Exercise: Among the records below, find the lines containing "will" and state only how many there are.

Data:
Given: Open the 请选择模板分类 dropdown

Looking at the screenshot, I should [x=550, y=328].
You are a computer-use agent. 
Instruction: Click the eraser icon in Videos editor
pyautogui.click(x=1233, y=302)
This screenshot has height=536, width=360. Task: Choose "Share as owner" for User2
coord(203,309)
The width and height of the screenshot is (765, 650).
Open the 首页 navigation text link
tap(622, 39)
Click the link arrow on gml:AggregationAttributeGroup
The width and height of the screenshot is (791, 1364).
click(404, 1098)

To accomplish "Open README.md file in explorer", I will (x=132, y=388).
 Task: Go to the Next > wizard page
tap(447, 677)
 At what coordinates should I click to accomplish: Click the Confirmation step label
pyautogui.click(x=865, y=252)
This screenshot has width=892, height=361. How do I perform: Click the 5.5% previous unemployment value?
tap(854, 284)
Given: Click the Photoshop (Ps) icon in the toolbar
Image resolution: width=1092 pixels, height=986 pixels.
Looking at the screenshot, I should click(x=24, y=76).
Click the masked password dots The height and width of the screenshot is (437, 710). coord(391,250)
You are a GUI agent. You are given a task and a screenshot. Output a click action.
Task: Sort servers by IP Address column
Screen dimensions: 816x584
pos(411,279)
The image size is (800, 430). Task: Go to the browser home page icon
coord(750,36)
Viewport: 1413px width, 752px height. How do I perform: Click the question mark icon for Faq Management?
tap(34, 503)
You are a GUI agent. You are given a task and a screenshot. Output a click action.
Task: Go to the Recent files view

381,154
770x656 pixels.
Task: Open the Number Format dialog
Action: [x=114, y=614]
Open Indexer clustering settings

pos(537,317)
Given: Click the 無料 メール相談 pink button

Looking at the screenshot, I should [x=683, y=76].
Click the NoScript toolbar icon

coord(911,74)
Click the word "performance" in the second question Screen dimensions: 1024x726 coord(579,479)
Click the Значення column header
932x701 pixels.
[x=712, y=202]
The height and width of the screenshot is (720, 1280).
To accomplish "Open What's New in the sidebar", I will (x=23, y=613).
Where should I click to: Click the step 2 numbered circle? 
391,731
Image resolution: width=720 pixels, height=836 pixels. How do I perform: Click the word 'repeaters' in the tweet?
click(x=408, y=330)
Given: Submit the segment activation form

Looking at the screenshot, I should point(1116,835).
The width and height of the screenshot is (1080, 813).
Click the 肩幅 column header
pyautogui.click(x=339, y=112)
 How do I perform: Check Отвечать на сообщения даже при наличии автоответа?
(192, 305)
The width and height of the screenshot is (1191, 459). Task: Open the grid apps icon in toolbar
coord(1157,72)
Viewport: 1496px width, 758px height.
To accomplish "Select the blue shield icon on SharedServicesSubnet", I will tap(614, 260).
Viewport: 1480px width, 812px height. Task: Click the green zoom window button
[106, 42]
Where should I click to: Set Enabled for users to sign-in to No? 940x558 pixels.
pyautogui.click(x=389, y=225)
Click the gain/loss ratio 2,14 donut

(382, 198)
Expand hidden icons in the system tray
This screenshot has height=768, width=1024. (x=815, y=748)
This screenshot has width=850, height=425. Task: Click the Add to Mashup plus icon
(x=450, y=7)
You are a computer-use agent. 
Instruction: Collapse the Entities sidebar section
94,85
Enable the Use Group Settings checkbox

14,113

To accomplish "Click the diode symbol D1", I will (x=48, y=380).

Answer space: 4